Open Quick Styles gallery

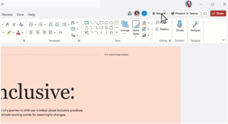pyautogui.click(x=136, y=29)

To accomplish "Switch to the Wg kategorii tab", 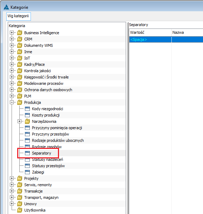I will coord(18,16).
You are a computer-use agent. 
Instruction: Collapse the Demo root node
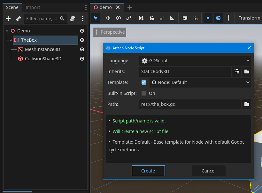7,31
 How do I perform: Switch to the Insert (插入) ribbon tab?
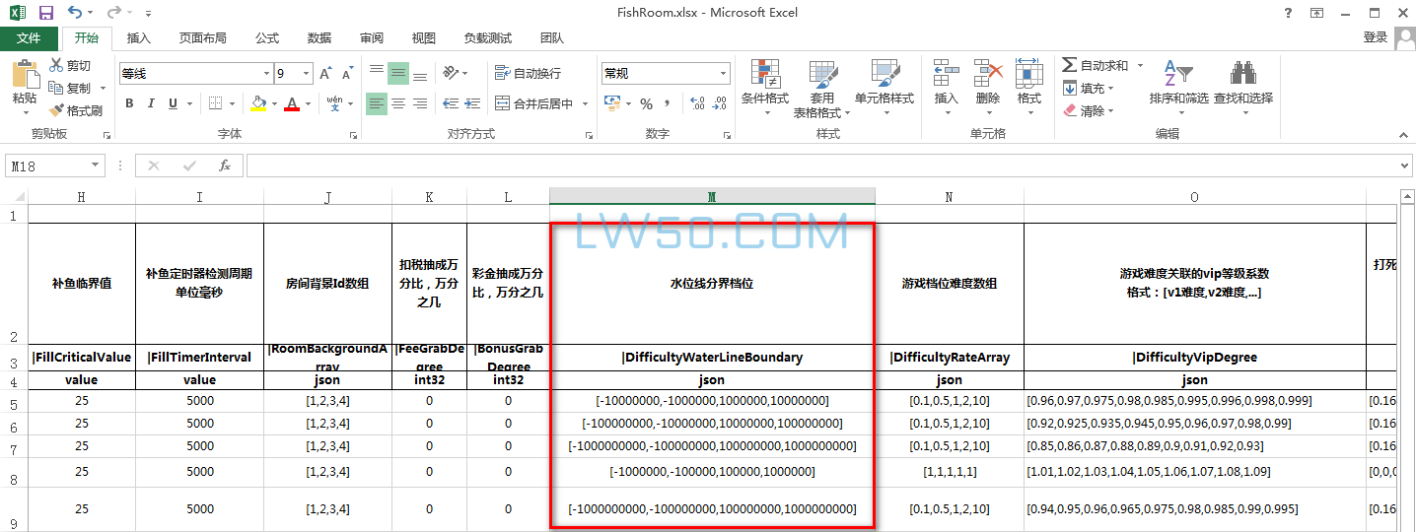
----
## Aim of the exercise
Beginning with the line that contains "Instruction: Collapse the Demo root node", write out every line through the last one in the records, exactly and without pictures.

## Answer below
Instruction: Collapse the Demo root node
7,31
 How do I perform: Switch to the Insert (插入) ribbon tab?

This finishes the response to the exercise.